= John Gernoun =

Irish judge

John Gernoun, or Gernon (died c. 1357) was an Irish landowner, soldier and judge who held office as Serjeant-at-law (Ireland) and Chief Justice of the Irish Common Pleas. He gave good service to the Crown during the Scottish Invasion of 1315-18, but as a judge, he was accused of injustice.

==Gernoun family ==

He claimed descent from the de Gernon family, who are described as "barons" in the Domesday Book. His father Roger Gernoun was a military commander who distinguished himself during the Bruce campaign in Ireland of 1315–1318. John also fought in the campaign and was wounded in the hand at the Battle of Faughart in October 1318, where Edward Bruce was killed.
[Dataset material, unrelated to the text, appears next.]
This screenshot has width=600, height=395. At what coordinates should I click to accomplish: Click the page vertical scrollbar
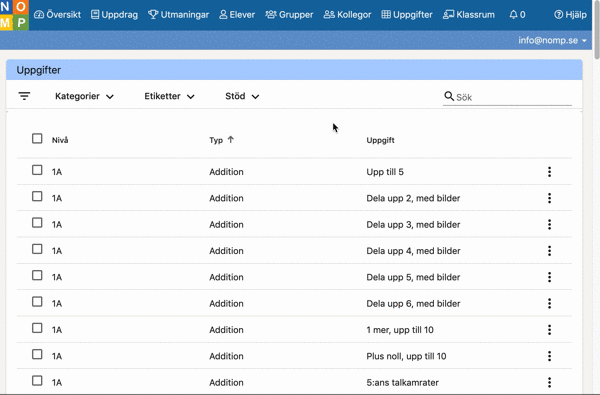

John was probably born in Louth: he later owned land in Dundalk. The Gernoun family had strong links to that county and gave their name to Gernonstown, an area with which John retained strong links, and where his descendants lived in the following century. Several members of the Gernoun family held the office of High Sheriff of Louth between the fourteenth and seventeenth centuries. Richard Gernon, High Sheriff of County Louth, was murdered in 1311, a casualty of a long-running feud between the Gernouns and the prominent Brisbon family of Dundalk. It is not clear if the judge was related to the wealthy English landowner John Gernoun, who died in 1384.

==Early career ==

Our first record of John is his petition of 1320 to King Edward II of England to have the fishery of Gernonstown, from the river to the sea, granted to him for life. He pleads that this is a proper reward for his good service to the Crown and in particular his actions during the Scots Invasion at the Battle of Faughart, in which he was wounded. The petition was referred to the King personally, and was granted.

He was in England in the 1320s, presumably studying law (Ireland then had no law school); but he was back in Ireland by 1327 when he became King's Serjeant (or "King's Pleader" as the office was generally known then). He was described as Second Serjeant, with a salary of 5 marks a year. He served two terms as Serjeant, from 1327 to 1330 and from 1334 to 1337. In the intervals he acted as attorney for the great heiress Elizabeth de Burgh, 4th Countess of Ulster, who had inherited her father's estates at an early age. Her mother Maud of Lancaster, a cousin of King Edward III, had considerable influence at Court, and Gernoun benefited from her patronage. He was a substantial landowner in County Louth and, as was the custom with judges in this era, he was excused from performing the normal feudal duties of a landowner.

==Judge ==

He was appointed a justice of the Court of Common Pleas (Ireland) in 1338 and became its Chief Justice in 1341. He stepped down as Chief Justice in 1344 but was reappointed second justice of the Common Pleas in 1348. As Chief Justice there were complaints that he would adjourn cases without reaching a final judgment. In 1345 one John de la Pulle, accused of assault by Margery Poe, complained that due to Gernoun's misconduct (described as the "intervention of error"), he could not get justice. Gernoun's successor as Chief Justice, Thomas de Dent, was ordered to make a full inquiry and report to the Justiciar of Ireland.

In 135O he gave a quitclaim to John de Kerseley for all his tenements in Dundalk; de Kerseley paid him 100 shillings in return. He probably died in 1357.

==Marriage and descendants==

He married, probably before 1330, Matilda, widow of William de Nottingham (son of the long-serving Lord Mayor of Dublin, Robert de Nottingham and his wife Loretta de Bree). After Gernoun's death, she remarried his colleague John Keppock. She and Gernoun had a son, John. In 1350, possibly on his coming of age, they granted him their messuages (dwelling houses) and lands at Ardee and Mullanstown, County Louth. John Gernoun of Gernonstown, who received a royal pardon in 1422, was probably a descendant of the judge.